City Council is being asked to review the proposed engagement plan. We wrote to offer our support, but asked that they consider the pros and cons of different options as part of the conversation with the public.

The following is an excerpt of our letter:

We are writing to offer our support for the proposed public engagement and design work for the Granville Bridge Connector. The vision as it has been presented thus far is in keeping with the City’s work to date in creating a city supportive of travel by sustainable and active means, as well as ensuring safe, comfortable and universally accessible infrastructure for city residents and visitors traveling to the downtown peninsula.

Reallocating the existing vehicle lanes has the effect of “right-sizing” our infrastructure to ensure vibrant, people-centric (rather than car-centric) neighbourhoods and business areas. This project would use the opportunity of the seismic upgrade on the bridge to move us towards a Vancouver that is healthy, socially inclusive and climate resilient. It is also consistent with the goals of Transportation 2040, of ensuring our infrastructure maintains the number of trips made by vehicles at stable levels, while ensuring people are able to access destinations as the city and region grows population and employment.

We do note that the vision of the centre greenway running between lanes of traffic is a prominent departure from existing walking, wheeling and cycling experiences of other bridges in Vancouver.
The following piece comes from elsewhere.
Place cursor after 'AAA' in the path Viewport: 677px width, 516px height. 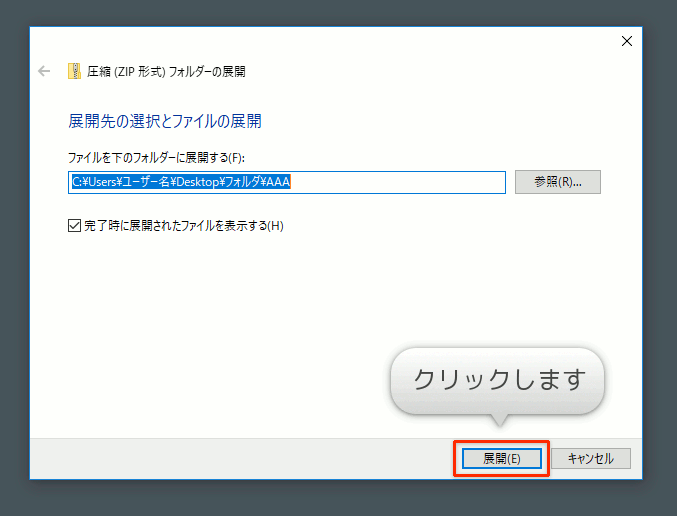(x=291, y=182)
There is understandable concern about the loss of access to views, the different relationship to moving vehicle traffic, and how connecting to and from the greenway from the street networks, safely and directly on both sides, will work. We urge you to direct staff, as part of their stakeholder engagement, to continue to explore and assess potential greenway alignments that follow the pattern established on existing bridges and to provide a breakdown of the constraints and tradeoffs from the investigations of these options. Ensuring that the experience of the greenway is “legible” and consistent with other bridges may contribute significantly towards preventing confusion or unintentional misuse, reduce reliance on written guidance or signage, and enhance predictability and (potentially) safety.

We do also see the Granville Street Greenway as an unprecedented public space and design opportunity in the city. Depending on the design, the Greenway could become a unique destination in its own right, and an active travel experience to connect with other existing assets such as the Seawall, the future Arbutus Greenway, and (potentially) Granville Island. It would also serve as a long overdue connection for people using mobility devices and all vulnerable road users unable to cope with the large curbs and unsafe conditions (due to the lack of physical separation from motorized traffic) on the existing bridge.
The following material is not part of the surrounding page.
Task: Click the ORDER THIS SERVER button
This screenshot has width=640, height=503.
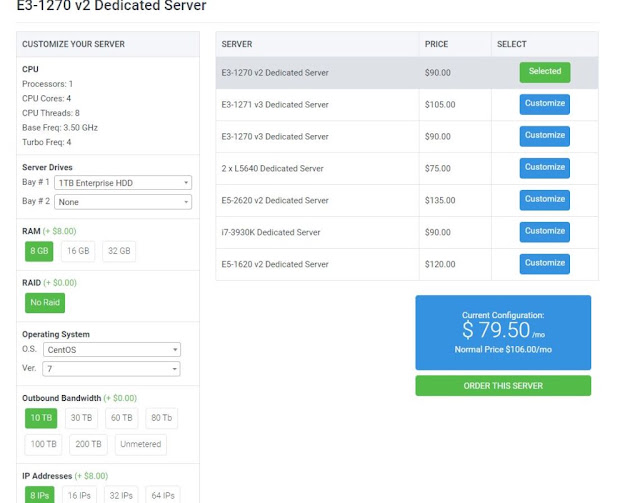Action: pyautogui.click(x=503, y=386)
We would strongly recommend that public engagement efforts and design processes for this facility fully address the following:

  • any potential changes or upgrades that might be made to the existing paths (should they be kept to preserve pedestrian access to views);
  • evaluation of, and options to mitigate, any exposure impacts associated with the centre alignment (such as noise or air pollution);
  • best practice and examples both locally (such as the Laurel Street overpass) and from other places and jurisdictions with comparable greenways and facilities.
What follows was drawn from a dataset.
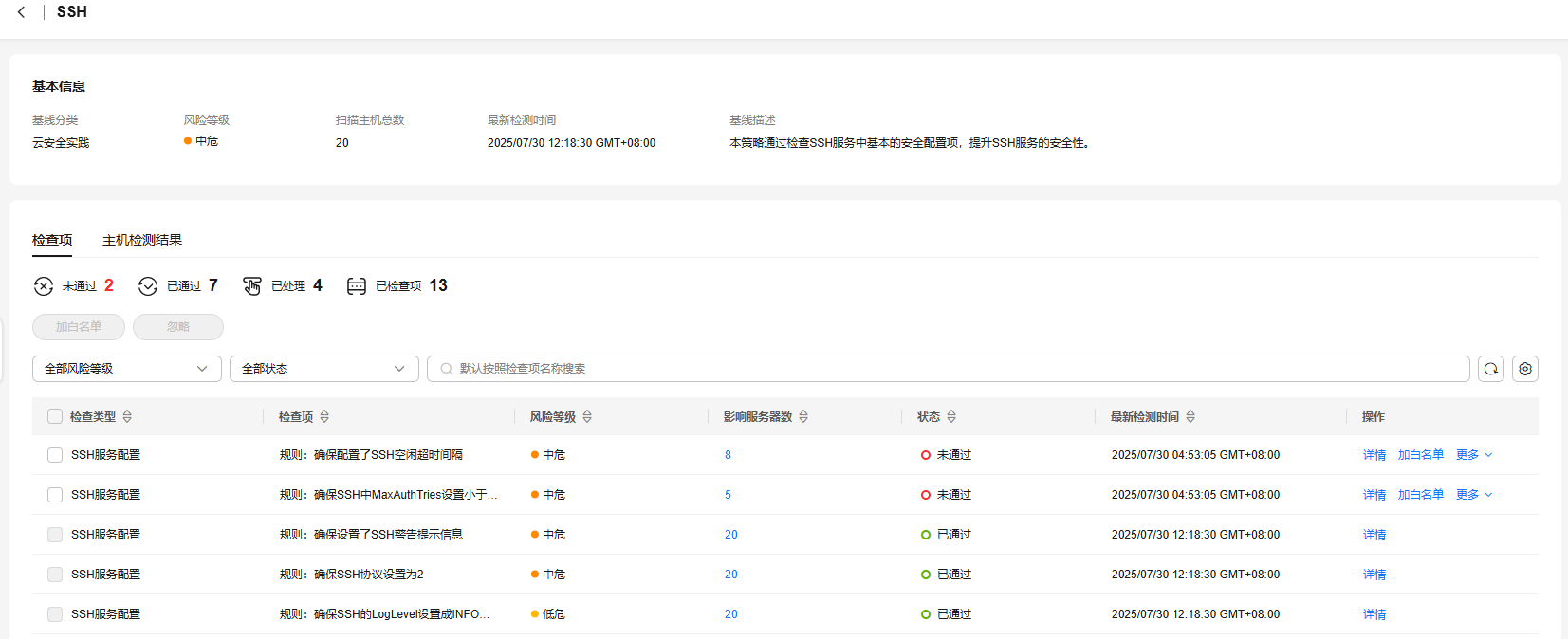
Task: Click the back arrow next to SSH
Action: [x=21, y=12]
The design of the greenway also hinges on the number of lanes re-allocated from vehicle space to the greenway. We further encourage you to direct staff to ensure the greenway is a public space that addresses a number of other needs related to “all ages and abilities” travel, such as seating to accommodate physical limits, or shelters, to acknowledge comfort when travelling in inclement weather. Making the greenway attractive and enjoyable by incorporating opportunities for play or programming might also go a long way towards encouraging and celebrating active travel. We see this as a necessary and important objective in building gathering spaces for adjacent communities, as well as in supporting transitioning away from travel by single occupancy vehicles.